The Supreme Court on Tuesday refused the Trump administration’s request to shelve a judge’s order that hundreds of at-risk inmates at a federal prison in Ohio be expeditiously moved because of an outbreak of coronavirus.
The court left open the door for the administration. It said a new filing could be appropriate later after the case proceeded through lower courts.
Justices Clarence Thomas, Samuel A. Alito Jr. and Neil M. Gorsuch would have granted the administration’s request.
Courts across the country are seeing a rising number of lawsuits involving the covid-19 risk to prisoners. But the Trump administration had asked the Supreme Court to stop an order from a federal judge in Ohio regarding an outbreak at one of the worst hit, the Elkton Federal Correctional Institution.
One in four inmates tested were positive for the virus, and nine inmates have died. Based on a directive from U. S. District Judge James Gwin, prison officials identified 837 prisoners who were particularly vulnerable because of their age or underlying medical conditions.
The low-security prison houses inmates in dormitory-like settings, which lawyers said makes an outbreak of the virus more likely to spread to inmates and corrections workers.
“There is a continued risk of harm to others, including prison staff, if inmates remain in the prison and the virus continues to thrive among the dense inmate population,” Gwin wrote last month.
Last week, he gave corrections officials new deadlines. He noted that even Attorney General William P. Barr had said prison officials should be identifying prisoners who could be released on home detention or by other means.
“By thumbing their nose at their authority to authorize home confinement, [officials] threaten staff and they threaten low security inmates,” Gwin wrote.

-------------------------

In the article on the Elkton prison outbreak, why did prison officials identify 837 prisoners?

-------------------------

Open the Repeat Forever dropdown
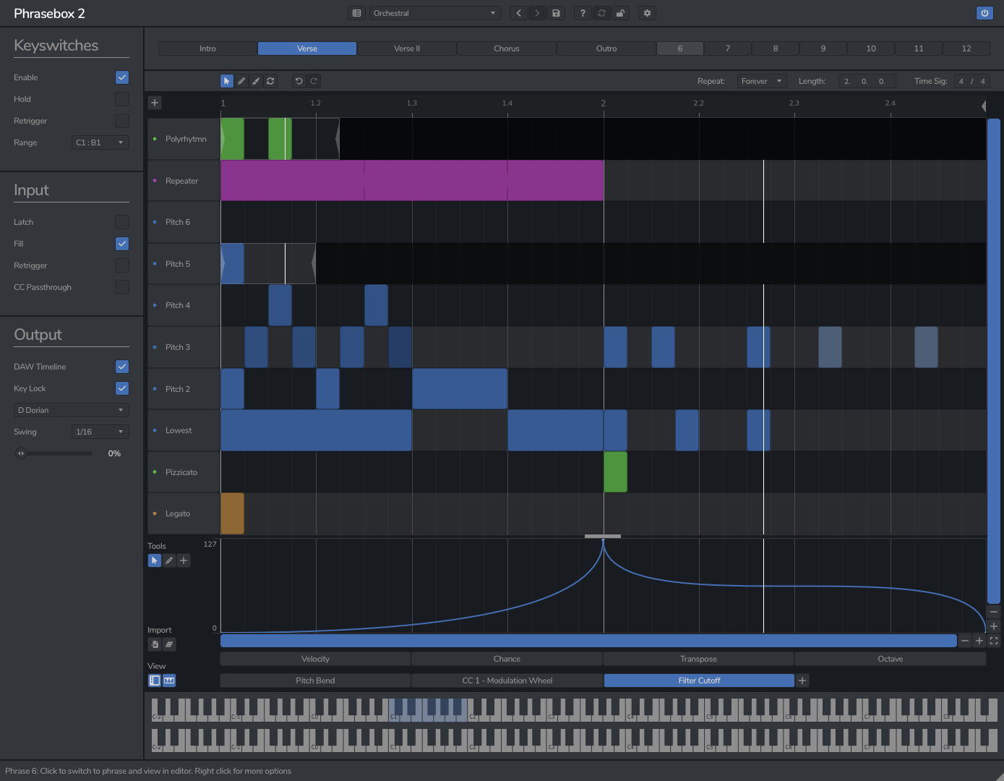This screenshot has height=781, width=1004. coord(762,81)
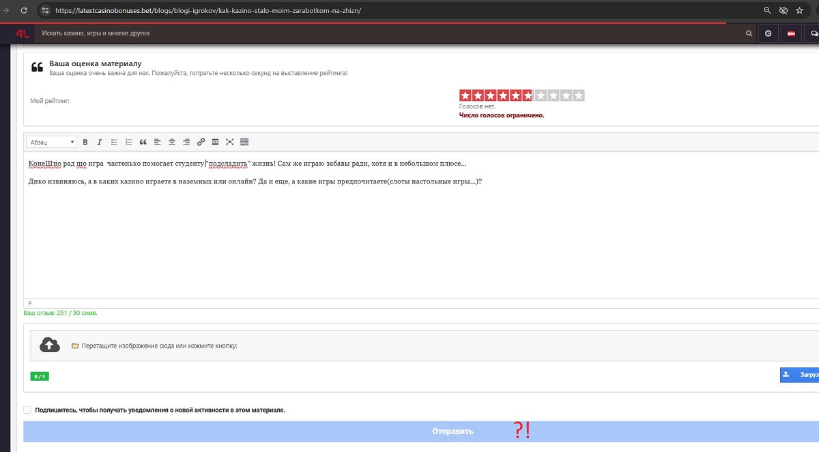Toggle italic formatting in the editor
This screenshot has width=819, height=452.
click(x=99, y=142)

-------------------------

■ **OUTPUT OF THE TASK**
U.S. District Judge James Gwin directed them to. The 837 prisoners were considered particularly vulnerable because of their age or underlying medical conditions.